I was expecting a bigger reaction when I took my two-year-old daughter inside the belly of a 60-foot-long sperm whale named Conny.
To be clear, she didn’t like it.
But, she was still reeling from the horror of being approached by Mr. Peanut in front of Oscar Meyer’s Weinermobile so it’s understandable that it jarred her moving so suddenly from broad daylight into the sort of darkness you’d expect inside a 60-foot whale’s belly.
She much preferred the whale replica’s outside where she happily pretended to brush his teeth.
I told her she was brushing the teeth of the largest toothed-animal in the world but that didn’t impress her nearly as much as the gravel she was busy forcing into his mouth.
Poets and spiritualists encourage us to view life through the eyes of the child. Days like this must seem strange when there’s a man-sized peanut twirling a cane between a 60-foot whale and an RV-sized hot dog.
Especially when you think that dancing peanut is a snowman because he’s wearing a top hat.
Though she didn’t care for being inside the whale’s belly, Jonah and Pinnochio teach us that is where transformative experiences happen.
This was a transformational moment for me. It wasn’t my first time inside Conny.

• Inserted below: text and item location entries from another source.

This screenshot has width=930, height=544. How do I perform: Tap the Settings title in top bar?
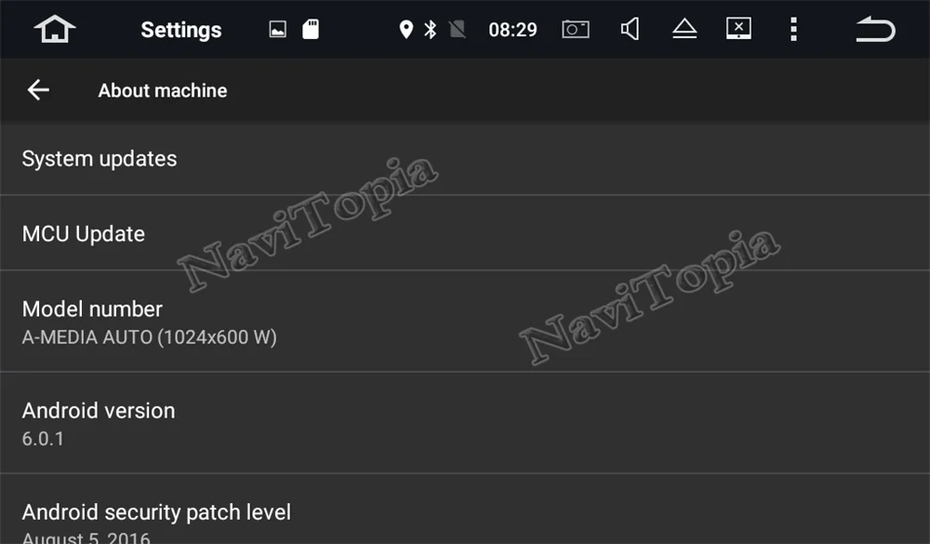[x=181, y=30]
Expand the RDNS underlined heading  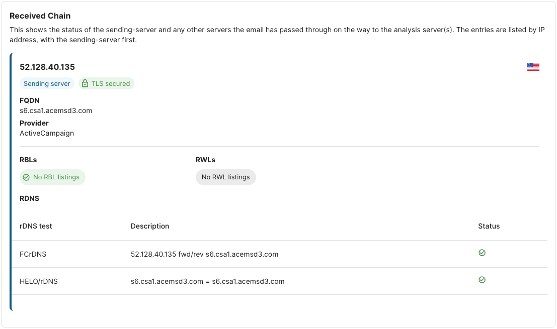coord(29,198)
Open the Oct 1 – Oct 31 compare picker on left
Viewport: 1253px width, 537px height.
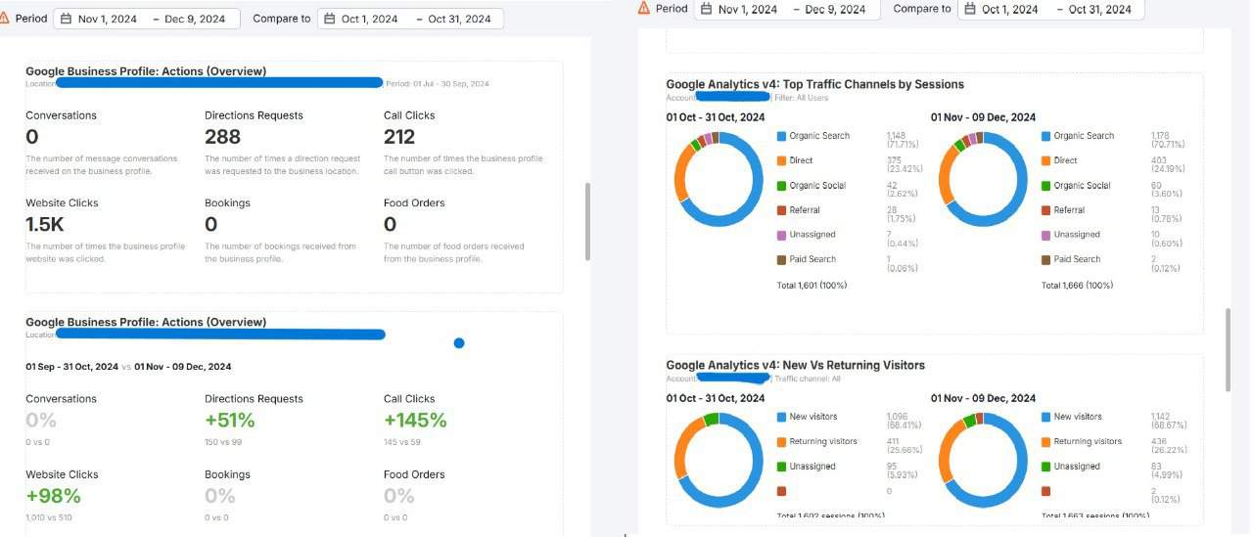(x=415, y=19)
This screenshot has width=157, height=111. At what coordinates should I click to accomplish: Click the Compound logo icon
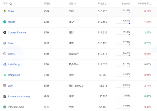(5, 75)
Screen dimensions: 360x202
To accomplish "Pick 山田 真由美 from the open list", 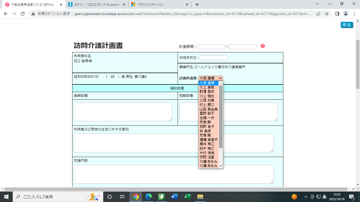I will (x=208, y=109).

In fact, I used to run through him screaming and laughing as loud as I could with my two brothers, which Mom encouraged to help us burn off energy after the car ride to The Children’s Museum in West Hartford.
Whales have a special place in Connecticut-born hearts. Fudgie the Whale (a popular ice cream cake from Carvel) was as big a presence in my childhood as Mickey Mouse or Big Bird.
And, of course, we had The Hartford Whalers: a National Hockey League team that was ripped away from us in 1997 even after the people rallied together to meet the villainous owner’s insanely high demands to save it.
Peter Karmanos was his name. I didn’t have to Google it because he was nefarious for a brief blip in the 1990s before fizzling out, much like David Koresh or Kevin Federline.
The Whalers were named after the whale hunters who made New England and early America’s economy strong. The areas from Nantucket down to the Connecticut shore were once considered the Saudi Arabia of whale oil.
Whaling had such a big impact on Connecticut that we named the sperm whale our state animal, which is why Conny has been sitting outside The Children’s Museum for over 40 years as its most popular exhibit.
Looking at rescued Guinea Pigs and fossils is cool but it will never match the joy in my heart from hearing my own voice echo back from inside a whale.
I hope my kids learn to appreciate that same joy someday but the museum’s future is unclear.
The land’s owner (high-end prep school Kingswood Oxford) is publicly nudging the museum to vacate the valuable property directly across from a Whole Foods and the much-hyped Blue Back Square development.
It doesn’t take an archeologist to unearth the meaning when the school says the property sale, “would advance our strategic goals.”
I read that in The Hartford Courant, a paper far too familiar with the damage that often follows “strategic goals.”
Whalers are back in Connecticut but this time the creatures they’re looking to slowly bleed dry and strip for parts are our flagship enterprises.
In just the past month impassioned cries for help have sprung out from our capital city’s largest employer and from our newspaper of record (which holds the remarkable distinction of being the country’s longest continuously published newspaper).
Insurance company The Hartford fended off an unsolicited acquisition attempt from global insurer Chubb who released a statement saying it is, “disappointed that The Hartford chose not to engage in discussions regarding a strategic business combination.”
The bloodied water attracted other, more powerful hunters, like Allianz and Berkshire Hathaway.
Whalers keep firing as many harpoons as it takes to get the job done.
Meanwhile, The Hartford Courant is leaning on the legislature to fend off a hostile takeover by Alden Global Capital, a “cost-cutting hedge fund.” This comes AFTER shuttering their iconic newsroom and headquarters.
Economic whalers would be smart to learn the lessons of their far-manlier sea-faring predecessors: over-hunting in the name of profit has a drastic impact on once-vibrant areas and creates a cascade of unintended consequences.
Though it may take longer than it should (the United States didn’t outlaw whaling until 1971, just 5 years before Conny was built), the public will eventually catch on and rise up to defend our beautiful majestic creatures from an excess of greed. Whichever ones are left, at least.
Change is always jarring. Sea-faring whalers were the financial backbone of our colonies and now they’re mere relics. Hartford was a hockey town until it wasn’t. Insurance was its bread and butter when I came of age though that is slowly melting away.
As Jonah and Pinnochio taught us: transformative change comes from the belly of the beast. Though as my daughter knows, it’s dark inside.